In March the group provided the RAAF's contribution to the Battle of the Bismarck Sea, "the decisive aerial engagement" in the SWPA according to General Douglas MacArthur, resulting in twelve Japanese ships being sunk. Between July and October 1943, No. 9 OG was expanded to include a works wing and a radio location wing, its complement of operational squadrons totalling nine, plus a torpedo bomber detachment. Its aircraft carried out operations against enemy bases, shipping and lines of communication along the coast of New Britain. In October–November the group launched a number of major assaults on Rabaul, bombing and strafing ground and naval targets.
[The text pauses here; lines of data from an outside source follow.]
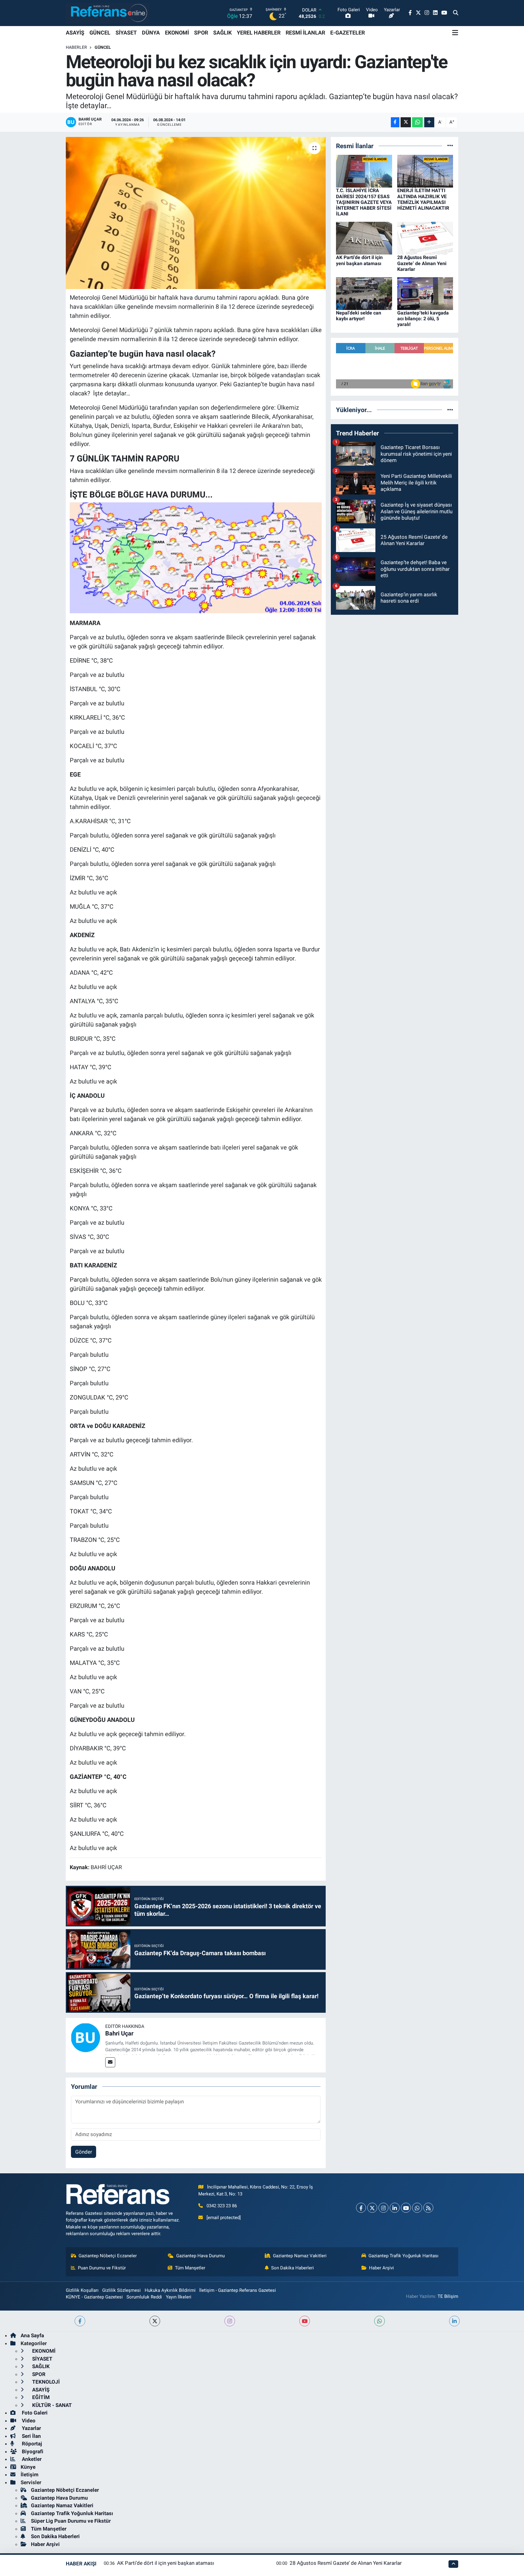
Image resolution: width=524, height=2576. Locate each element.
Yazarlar (31, 2428)
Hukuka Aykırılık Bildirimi (170, 2290)
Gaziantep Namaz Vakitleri (300, 2255)
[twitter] (154, 2321)
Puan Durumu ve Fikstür (102, 2268)
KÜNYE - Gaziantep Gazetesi (94, 2297)
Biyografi (32, 2451)
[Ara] (455, 13)
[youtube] (304, 2321)
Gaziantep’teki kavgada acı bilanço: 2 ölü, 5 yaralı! (423, 318)
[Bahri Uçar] (85, 2037)
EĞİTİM (40, 2397)
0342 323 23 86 (222, 2205)
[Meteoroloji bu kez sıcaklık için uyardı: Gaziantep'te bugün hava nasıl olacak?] (196, 213)
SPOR (201, 32)
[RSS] (428, 2208)
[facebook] (80, 2321)
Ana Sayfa (32, 2335)
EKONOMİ (177, 32)
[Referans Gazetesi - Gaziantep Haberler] (107, 13)
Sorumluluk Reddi (144, 2297)
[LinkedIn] (395, 2208)
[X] (372, 2208)
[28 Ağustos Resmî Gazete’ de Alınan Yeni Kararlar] (425, 238)
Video (28, 2421)
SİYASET (126, 32)
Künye (28, 2467)
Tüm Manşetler (190, 2268)
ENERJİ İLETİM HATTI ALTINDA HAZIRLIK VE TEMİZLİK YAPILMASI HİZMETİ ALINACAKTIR (423, 199)
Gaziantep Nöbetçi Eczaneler (108, 2255)
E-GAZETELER (347, 32)
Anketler (31, 2459)
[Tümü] (450, 146)
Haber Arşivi (381, 2268)
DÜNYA (151, 32)
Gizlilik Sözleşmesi (121, 2290)
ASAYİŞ (75, 32)
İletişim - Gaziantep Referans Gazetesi (237, 2290)
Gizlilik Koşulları (82, 2290)
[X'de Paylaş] (406, 122)
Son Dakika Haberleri (292, 2268)
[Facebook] (361, 2208)
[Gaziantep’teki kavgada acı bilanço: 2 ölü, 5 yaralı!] (425, 293)
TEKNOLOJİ (45, 2382)
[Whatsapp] (417, 2208)
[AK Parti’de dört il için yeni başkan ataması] (364, 238)
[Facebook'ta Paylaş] (395, 122)
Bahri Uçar (119, 2033)
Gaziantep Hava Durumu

Although Hewitt was performing an "excellent job" according to Fifth Air Force commander Major General Ennis Whitehead, he was transferred from his post in November 1943 by the Chief of the Air Staff, Air Vice Marshal George Jones, over accusations of poor discipline within No. 9 OG. He was replaced by Air Commodore Frank Lukis, who had commanded North-Eastern Area in 1942.

In December 1943, No. 9 OG's Kittyhawks took part in a series of attacks culminating in the Battle of Arawe. As the Pacific conflict gradually shifted further north, operational tasking lessened and No. 9 OG became colloquially known in the RAAF as the "Non-Ops Group". It assumed the duties of a garrison force in New Guinea and was renamed Northern Command on 11 April 1944, to better reflect its new function. Its mobile strike role was taken over by No. 10 Operational Group (later renamed the Australian First Tactical Air Force), which had been formed on 13 November 1943.

==Order of battle==
Upon its establishment in September 1942, No. 9 OG consisted of the following units:
- Based at Milne Bay:
  - No. 6 Squadron (Hudson)
  - No. 75 Squadron (P-40 Kittyhawk)
  - No. 77 Squadron (P-40 Kittyhawk)
  - No. 100 Squadron (Beaufort)
- Based at Port Moresby:
  - No. 4 Squadron (Wirraway)
  - No. 22 Squadron (Boston)
  - No. 30 Squadron (Beaufighter)

In February 1943 the squadrons at Milne Bay became part of No. 71 Wing, while those at Port Moresby formed No. 73 Wing, both wing headquarters reporting to No. 9 OG.